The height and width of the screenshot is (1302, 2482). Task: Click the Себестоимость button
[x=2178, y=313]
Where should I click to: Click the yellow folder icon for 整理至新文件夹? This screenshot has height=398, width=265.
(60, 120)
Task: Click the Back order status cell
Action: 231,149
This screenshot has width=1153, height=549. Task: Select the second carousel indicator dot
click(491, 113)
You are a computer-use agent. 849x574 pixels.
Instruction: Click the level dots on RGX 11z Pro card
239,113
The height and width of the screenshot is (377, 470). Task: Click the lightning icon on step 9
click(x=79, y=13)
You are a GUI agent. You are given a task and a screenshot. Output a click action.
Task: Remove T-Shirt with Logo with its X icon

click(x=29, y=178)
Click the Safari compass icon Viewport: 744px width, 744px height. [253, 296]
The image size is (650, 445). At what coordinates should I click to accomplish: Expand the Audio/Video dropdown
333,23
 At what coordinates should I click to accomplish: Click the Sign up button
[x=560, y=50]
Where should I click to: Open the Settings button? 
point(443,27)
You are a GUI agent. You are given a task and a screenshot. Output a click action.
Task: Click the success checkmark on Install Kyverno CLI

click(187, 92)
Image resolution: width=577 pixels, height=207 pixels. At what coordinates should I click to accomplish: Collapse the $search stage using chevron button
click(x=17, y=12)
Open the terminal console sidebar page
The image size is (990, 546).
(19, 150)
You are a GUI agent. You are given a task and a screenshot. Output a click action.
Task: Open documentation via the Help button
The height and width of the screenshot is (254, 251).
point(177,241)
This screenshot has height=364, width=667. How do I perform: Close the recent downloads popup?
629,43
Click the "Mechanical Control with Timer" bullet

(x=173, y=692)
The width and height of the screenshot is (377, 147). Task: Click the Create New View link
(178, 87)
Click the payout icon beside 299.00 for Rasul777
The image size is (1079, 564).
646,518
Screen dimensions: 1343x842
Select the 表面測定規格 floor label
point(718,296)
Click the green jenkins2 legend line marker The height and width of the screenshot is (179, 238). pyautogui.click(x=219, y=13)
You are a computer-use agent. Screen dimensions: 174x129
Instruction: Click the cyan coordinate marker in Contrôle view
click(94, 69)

• **TASK DIRECTIONS**
Write out each line of the data that holds the string "dimensions".

• **SOLUTION TO THE EXERCISE**
Screen dimensions: 1343x842
You are a computer-use agent. Screen dimensions: 174x129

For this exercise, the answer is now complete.